Can you output every line of the records below as a numbered list, leaving out the blank lines?

--- Supplied information ---

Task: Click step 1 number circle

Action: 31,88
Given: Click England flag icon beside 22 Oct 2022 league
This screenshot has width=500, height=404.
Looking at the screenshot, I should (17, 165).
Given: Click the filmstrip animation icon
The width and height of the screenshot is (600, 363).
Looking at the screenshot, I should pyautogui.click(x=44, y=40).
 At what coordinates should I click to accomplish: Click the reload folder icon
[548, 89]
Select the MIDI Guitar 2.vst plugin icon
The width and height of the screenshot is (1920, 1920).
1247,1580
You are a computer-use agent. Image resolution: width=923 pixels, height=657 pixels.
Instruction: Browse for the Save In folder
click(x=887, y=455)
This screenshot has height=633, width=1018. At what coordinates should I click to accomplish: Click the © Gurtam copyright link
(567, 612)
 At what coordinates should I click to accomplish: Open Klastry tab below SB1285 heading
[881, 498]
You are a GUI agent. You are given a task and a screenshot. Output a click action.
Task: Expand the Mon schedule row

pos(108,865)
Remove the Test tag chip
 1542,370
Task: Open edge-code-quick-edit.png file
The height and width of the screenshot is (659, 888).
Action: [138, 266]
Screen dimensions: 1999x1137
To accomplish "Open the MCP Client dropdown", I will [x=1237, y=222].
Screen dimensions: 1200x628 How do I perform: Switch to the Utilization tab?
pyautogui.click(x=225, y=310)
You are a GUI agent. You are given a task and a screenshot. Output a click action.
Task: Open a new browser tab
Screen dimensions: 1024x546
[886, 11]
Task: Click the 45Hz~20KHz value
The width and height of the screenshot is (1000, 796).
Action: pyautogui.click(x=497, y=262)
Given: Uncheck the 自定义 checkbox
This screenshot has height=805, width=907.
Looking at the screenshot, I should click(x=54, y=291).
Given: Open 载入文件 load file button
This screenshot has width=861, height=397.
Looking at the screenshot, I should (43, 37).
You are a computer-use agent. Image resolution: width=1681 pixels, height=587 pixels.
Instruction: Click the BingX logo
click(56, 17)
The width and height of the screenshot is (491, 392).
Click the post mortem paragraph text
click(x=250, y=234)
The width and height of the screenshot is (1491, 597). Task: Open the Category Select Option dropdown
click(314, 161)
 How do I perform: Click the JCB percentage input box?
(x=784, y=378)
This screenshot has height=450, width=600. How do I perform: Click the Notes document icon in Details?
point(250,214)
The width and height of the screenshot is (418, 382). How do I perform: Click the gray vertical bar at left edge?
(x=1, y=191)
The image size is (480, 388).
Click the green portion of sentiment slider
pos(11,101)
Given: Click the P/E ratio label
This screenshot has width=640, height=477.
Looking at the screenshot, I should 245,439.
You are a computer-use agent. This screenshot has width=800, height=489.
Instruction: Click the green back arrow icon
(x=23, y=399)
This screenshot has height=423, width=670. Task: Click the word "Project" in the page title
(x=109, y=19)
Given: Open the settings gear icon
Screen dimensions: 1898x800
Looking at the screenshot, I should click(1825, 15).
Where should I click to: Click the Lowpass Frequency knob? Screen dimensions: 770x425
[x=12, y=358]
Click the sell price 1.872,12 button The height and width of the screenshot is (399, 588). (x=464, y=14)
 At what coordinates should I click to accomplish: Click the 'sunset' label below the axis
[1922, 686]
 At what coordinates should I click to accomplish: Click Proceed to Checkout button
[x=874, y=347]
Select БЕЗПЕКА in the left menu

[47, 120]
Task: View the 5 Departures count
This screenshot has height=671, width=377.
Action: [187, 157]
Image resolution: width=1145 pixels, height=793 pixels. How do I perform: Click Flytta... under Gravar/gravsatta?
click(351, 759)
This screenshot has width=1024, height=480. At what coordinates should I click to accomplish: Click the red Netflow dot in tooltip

---

• Reply:
1. Task: Click step 1 number circle
2. Action: 31,88
3. Given: Click England flag icon beside 22 Oct 2022 league
4. This screenshot has width=500, height=404.
5. Looking at the screenshot, I should (17, 165).
6. Given: Click the filmstrip animation icon
7. The width and height of the screenshot is (600, 363).
8. Looking at the screenshot, I should pyautogui.click(x=44, y=40).
9.  At what coordinates should I click to accomplish: Click the reload folder icon
10. [548, 89]
11. Select the MIDI Guitar 2.vst plugin icon
12. The width and height of the screenshot is (1920, 1920).
13. 1247,1580
14. You are a computer-use agent. Image resolution: width=923 pixels, height=657 pixels.
15. Instruction: Browse for the Save In folder
16. click(x=887, y=455)
17. This screenshot has height=633, width=1018. At what coordinates should I click to accomplish: Click the © Gurtam copyright link
18. (567, 612)
19.  At what coordinates should I click to accomplish: Open Klastry tab below SB1285 heading
20. [881, 498]
21. You are a GUI agent. You are given a task and a screenshot. Output a click action.
22. Task: Expand the Mon schedule row
23. pos(108,865)
24. Remove the Test tag chip
25.  1542,370
26. Task: Open edge-code-quick-edit.png file
27. The height and width of the screenshot is (659, 888).
28. Action: [138, 266]
29. Screen dimensions: 1999x1137
30. To accomplish "Open the MCP Client dropdown", I will [x=1237, y=222].
31. Screen dimensions: 1200x628 How do I perform: Switch to the Utilization tab?
32. pyautogui.click(x=225, y=310)
33. You are a GUI agent. You are given a task and a screenshot. Output a click action.
34. Task: Open a new browser tab
35. Screen dimensions: 1024x546
36. [886, 11]
37. Task: Click the 45Hz~20KHz value
38. The width and height of the screenshot is (1000, 796).
39. Action: pyautogui.click(x=497, y=262)
40. Given: Uncheck the 自定义 checkbox
41. This screenshot has height=805, width=907.
42. Looking at the screenshot, I should click(x=54, y=291).
43. Given: Open 载入文件 load file button
44. This screenshot has width=861, height=397.
45. Looking at the screenshot, I should (43, 37).
46. You are a computer-use agent. Image resolution: width=1681 pixels, height=587 pixels.
47. Instruction: Click the BingX logo
48. click(56, 17)
49. The width and height of the screenshot is (491, 392).
50. Click the post mortem paragraph text
51. click(x=250, y=234)
52. The width and height of the screenshot is (1491, 597). Task: Open the Category Select Option dropdown
53. click(314, 161)
54.  How do I perform: Click the JCB percentage input box?
55. (x=784, y=378)
56. This screenshot has height=450, width=600. How do I perform: Click the Notes document icon in Details?
57. point(250,214)
58. The width and height of the screenshot is (418, 382). How do I perform: Click the gray vertical bar at left edge?
59. (x=1, y=191)
60. The image size is (480, 388).
61. Click the green portion of sentiment slider
62. pos(11,101)
63. Given: Click the P/E ratio label
64. This screenshot has width=640, height=477.
65. Looking at the screenshot, I should 245,439.
66. You are a computer-use agent. This screenshot has width=800, height=489.
67. Instruction: Click the green back arrow icon
68. (x=23, y=399)
69. This screenshot has height=423, width=670. Task: Click the word "Project" in the page title
70. (x=109, y=19)
71. Given: Open the settings gear icon
72. Screen dimensions: 1898x800
73. Looking at the screenshot, I should click(1825, 15).
74. Where should I click to: Click the Lowpass Frequency knob? Screen dimensions: 770x425
75. [x=12, y=358]
76. Click the sell price 1.872,12 button The height and width of the screenshot is (399, 588). (x=464, y=14)
77.  At what coordinates should I click to accomplish: Click the 'sunset' label below the axis
78. [1922, 686]
79.  At what coordinates should I click to accomplish: Click Proceed to Checkout button
80. [x=874, y=347]
81. Select БЕЗПЕКА in the left menu
82. [47, 120]
83. Task: View the 5 Departures count
84. This screenshot has height=671, width=377.
85. Action: [187, 157]
86. Image resolution: width=1145 pixels, height=793 pixels. How do I perform: Click Flytta... under Gravar/gravsatta?
87. click(351, 759)
88. This screenshot has width=1024, height=480. At what coordinates should I click to accomplish: Click the red Netflow dot in tooltip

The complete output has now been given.